Hello,

Over the weekend I posted here with questions about a problem where variables stored in pnotes did not get garbage collected. Thanks to some very helpful hints I was able to determine that mod_perl was leaking pnotes in a request with an internal redirect. A patch to fix that was posted to the dev list. If you have pages with internal redirects where the redirected-to code uses pnotes then you should watch out for leaks until the patch makes it into a full release.

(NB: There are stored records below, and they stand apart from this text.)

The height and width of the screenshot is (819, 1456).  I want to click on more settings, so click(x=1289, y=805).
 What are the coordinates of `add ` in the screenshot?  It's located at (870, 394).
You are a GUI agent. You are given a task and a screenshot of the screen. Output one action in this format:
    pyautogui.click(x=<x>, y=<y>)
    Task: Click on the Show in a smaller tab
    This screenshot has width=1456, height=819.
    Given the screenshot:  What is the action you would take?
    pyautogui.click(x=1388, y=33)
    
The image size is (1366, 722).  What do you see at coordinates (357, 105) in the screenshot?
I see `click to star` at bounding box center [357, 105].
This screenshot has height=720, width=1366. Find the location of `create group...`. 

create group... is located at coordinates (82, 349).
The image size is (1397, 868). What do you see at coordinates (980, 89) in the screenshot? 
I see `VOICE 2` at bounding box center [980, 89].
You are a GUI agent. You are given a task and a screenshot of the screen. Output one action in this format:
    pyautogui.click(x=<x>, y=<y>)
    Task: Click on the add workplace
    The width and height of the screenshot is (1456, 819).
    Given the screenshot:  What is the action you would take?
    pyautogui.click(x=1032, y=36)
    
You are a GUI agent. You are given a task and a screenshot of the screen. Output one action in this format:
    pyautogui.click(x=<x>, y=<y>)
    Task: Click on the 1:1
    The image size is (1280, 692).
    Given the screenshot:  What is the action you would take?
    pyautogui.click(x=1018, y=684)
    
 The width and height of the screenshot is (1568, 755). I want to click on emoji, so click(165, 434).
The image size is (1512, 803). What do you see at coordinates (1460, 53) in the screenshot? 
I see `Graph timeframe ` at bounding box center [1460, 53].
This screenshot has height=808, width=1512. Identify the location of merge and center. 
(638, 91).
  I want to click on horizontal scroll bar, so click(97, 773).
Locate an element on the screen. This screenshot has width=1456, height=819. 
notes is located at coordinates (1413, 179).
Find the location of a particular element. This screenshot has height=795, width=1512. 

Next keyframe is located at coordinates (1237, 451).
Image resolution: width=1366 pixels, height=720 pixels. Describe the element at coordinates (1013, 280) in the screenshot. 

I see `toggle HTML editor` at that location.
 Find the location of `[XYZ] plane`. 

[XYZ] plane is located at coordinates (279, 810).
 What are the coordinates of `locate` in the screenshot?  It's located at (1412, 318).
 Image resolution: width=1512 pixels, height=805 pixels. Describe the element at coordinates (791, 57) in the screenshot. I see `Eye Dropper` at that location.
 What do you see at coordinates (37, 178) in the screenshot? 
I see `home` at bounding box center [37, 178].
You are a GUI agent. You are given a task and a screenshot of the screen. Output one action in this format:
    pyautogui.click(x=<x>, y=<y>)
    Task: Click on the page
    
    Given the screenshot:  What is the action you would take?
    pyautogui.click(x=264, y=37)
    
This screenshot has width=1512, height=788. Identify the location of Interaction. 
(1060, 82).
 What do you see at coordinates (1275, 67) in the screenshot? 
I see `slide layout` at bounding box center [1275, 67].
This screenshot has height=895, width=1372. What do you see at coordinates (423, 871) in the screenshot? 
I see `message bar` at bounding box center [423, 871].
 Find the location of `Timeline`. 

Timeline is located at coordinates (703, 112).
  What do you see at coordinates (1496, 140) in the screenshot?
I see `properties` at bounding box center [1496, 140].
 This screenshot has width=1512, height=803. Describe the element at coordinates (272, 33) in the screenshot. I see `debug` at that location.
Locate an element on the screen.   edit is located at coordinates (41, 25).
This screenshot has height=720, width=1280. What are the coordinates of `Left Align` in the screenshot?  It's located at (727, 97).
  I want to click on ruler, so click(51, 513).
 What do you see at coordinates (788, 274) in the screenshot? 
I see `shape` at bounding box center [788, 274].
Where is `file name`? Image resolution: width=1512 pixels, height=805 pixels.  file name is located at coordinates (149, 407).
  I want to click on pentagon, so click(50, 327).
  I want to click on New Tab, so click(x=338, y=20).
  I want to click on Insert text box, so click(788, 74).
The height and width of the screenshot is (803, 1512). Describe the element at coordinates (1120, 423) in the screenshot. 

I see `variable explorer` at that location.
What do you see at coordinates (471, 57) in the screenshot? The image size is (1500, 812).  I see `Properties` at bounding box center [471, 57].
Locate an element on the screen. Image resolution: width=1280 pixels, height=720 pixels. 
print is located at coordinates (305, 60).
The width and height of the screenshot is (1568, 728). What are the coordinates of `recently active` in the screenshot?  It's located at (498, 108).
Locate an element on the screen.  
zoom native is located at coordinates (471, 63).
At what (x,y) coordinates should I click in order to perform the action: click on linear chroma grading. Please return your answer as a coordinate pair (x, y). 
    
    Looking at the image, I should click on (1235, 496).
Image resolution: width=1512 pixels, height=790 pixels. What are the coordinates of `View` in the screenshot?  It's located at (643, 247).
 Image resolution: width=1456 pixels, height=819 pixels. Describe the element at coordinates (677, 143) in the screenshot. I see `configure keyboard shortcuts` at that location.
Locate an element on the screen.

I also had a second more serious problem I was hoping that would also be solved, but it turns out it was completely different and not related to mod_perl at all. Here is an example of the second leak we had:

my $dbh = DBI->connect(...);
$dbh->disconnect();
$dbh->do("create database 20030107_test");
$dbh->do("drop database 20030107_test");

That example leaks around 4k every request. In our server, there was something else going on causing it to leak multiple megabytes per request (I still don't know what). Simply adding in checks to reconnect unless $dbh->{Active} does the trick. I'll submit a bug to the DBI people, even though that is a horrible abuse of the class.

That example makes us look pretty dumb, let me explain how it happened since it may affect you too. We do inter-request caching of $dbh in pnotes. We rely on the destructor of DBI to disconnect; we don't use disconnect() anywhere in our code. We do however use Apache::AuthTIcket-- which does disconnect-- and we pass it our cached $dbh. So you can see how the above example could occur: AuthTicket grabs a dbh, then disconnects it, we still use it because we assume it is connected like normal, but the DBI doesn't like that sequence of events (it recovers the connection, but leaks).

Thanks for all your help, esp. the good hints about the per request cleanup!